In 1994, Robert ordered a new 2-axle Peterbilt 379 and then proceeded to give it that “California cool” look he made famous. Back then, lots of bolt-on chrome pieces and murals were popular, but Robert opted instead for a clean – dare I say “sterile” – look, which is still popular today. This truck was powered by a Cat 3406E hooked to a 13-speed and featured 27” tanks, 6” straight pipes, a stainless deck plate, and a custom rear light bar. The paint, although it usually looked black, was actually a special blend of black pearl mixed with lilac, purple and blue. The lowered truck also featured several custom light brackets, which were round tubes with tanker lights mounted on the ends.

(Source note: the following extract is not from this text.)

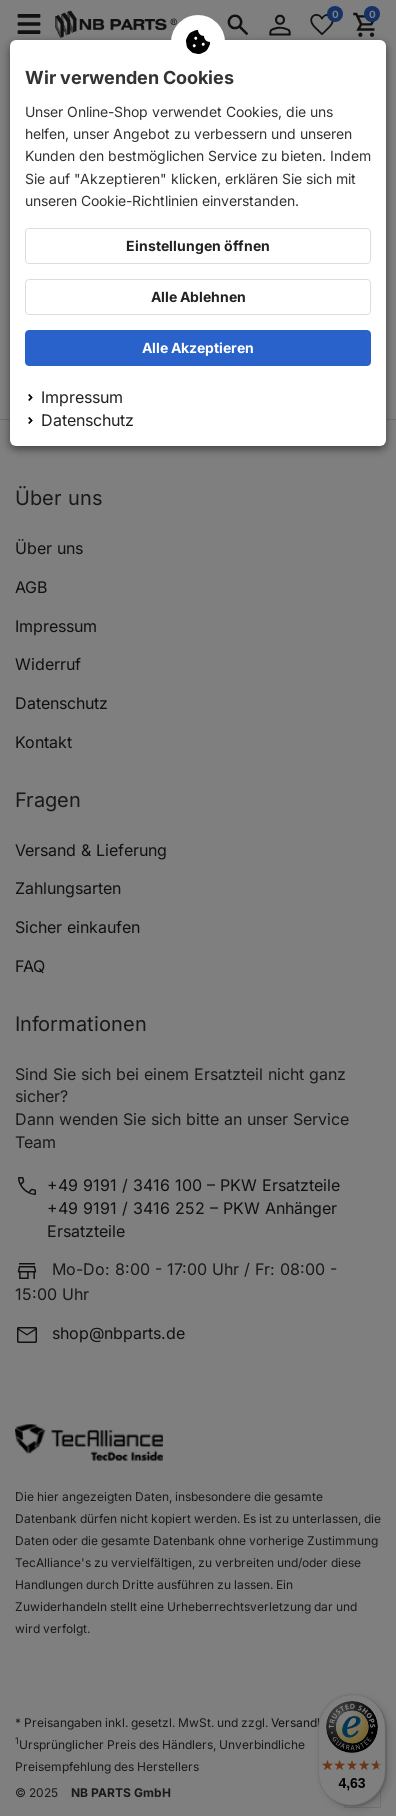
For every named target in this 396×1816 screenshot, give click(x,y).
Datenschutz (87, 420)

For Robert’s second cover (June 1997) things were different. By then, we were doing full photo shoots, and the cover was a full color shot filling the entire page. Also, the story was a full page inside, complete with two black and white photos (full color inside did not come until later). We did the photo shoot at a park in Chino, CA and I remember it like it was yesterday because my wife had just had our first daughter and was still in the hospital. I left there to do the photo shoot, and she was not very happy with me. Now, that daughter is 23 years old, married, and a recent college graduate! Dang, time flies!!
Married in 1960 to his first wife Esther, the couple had two children – Bobby and Tina. After divorcing in the early 1970s, Robert married Marie a few years later, who already had four boys of her own – Ronnie, Tommy, Randy, and Todd. Randy died when he was 45, but the rest are still alive and well, and they created a large family, filled with grandkids and great grandkids, for Robert to enjoy. Robert and Marie were married for almost 50 years before he died.
Diagnosed with cancer back in 2017, Robert was given only six months to live. Being a tough old stubborn trucker, Robert lasted three years! One of his passions was watching his grandson Bobby Jr. (19) play football, and Robert’s dream was to see him play Division 1 football. Recently receiving a full ride scholarship to Portland State University in Oregon, the day Bobby and his wife dropped off their son at school was the day Robert died – June 22, 2020. Although Robert didn’t get to see his grandson play at that level, it seemed like once he knew he would get that opportunity, he was at peace to let go.
Robert’s son Bobby (58) broke away from his dad back in 2004, but the two still worked closely together over the years. Bobby recently bought a new flattop from our friend Clint Moore at Kansas City Peterbilt – a blue and black 389 with Pickett large hole wheels, all hidden LED lights and a weed-burner exhaust (no pipes up the sides), which still carries the Blandino Trucking name. So, if you see it out there pulling a step-deck, that is Bobby carrying on the family name and tradition. Our thoughts and prayers go out to all of Robert’s family and friends. RIP Mr. Blandino. You were a pioneer, a gentleman, a Southern California legend and one of our first features – and we will all miss you.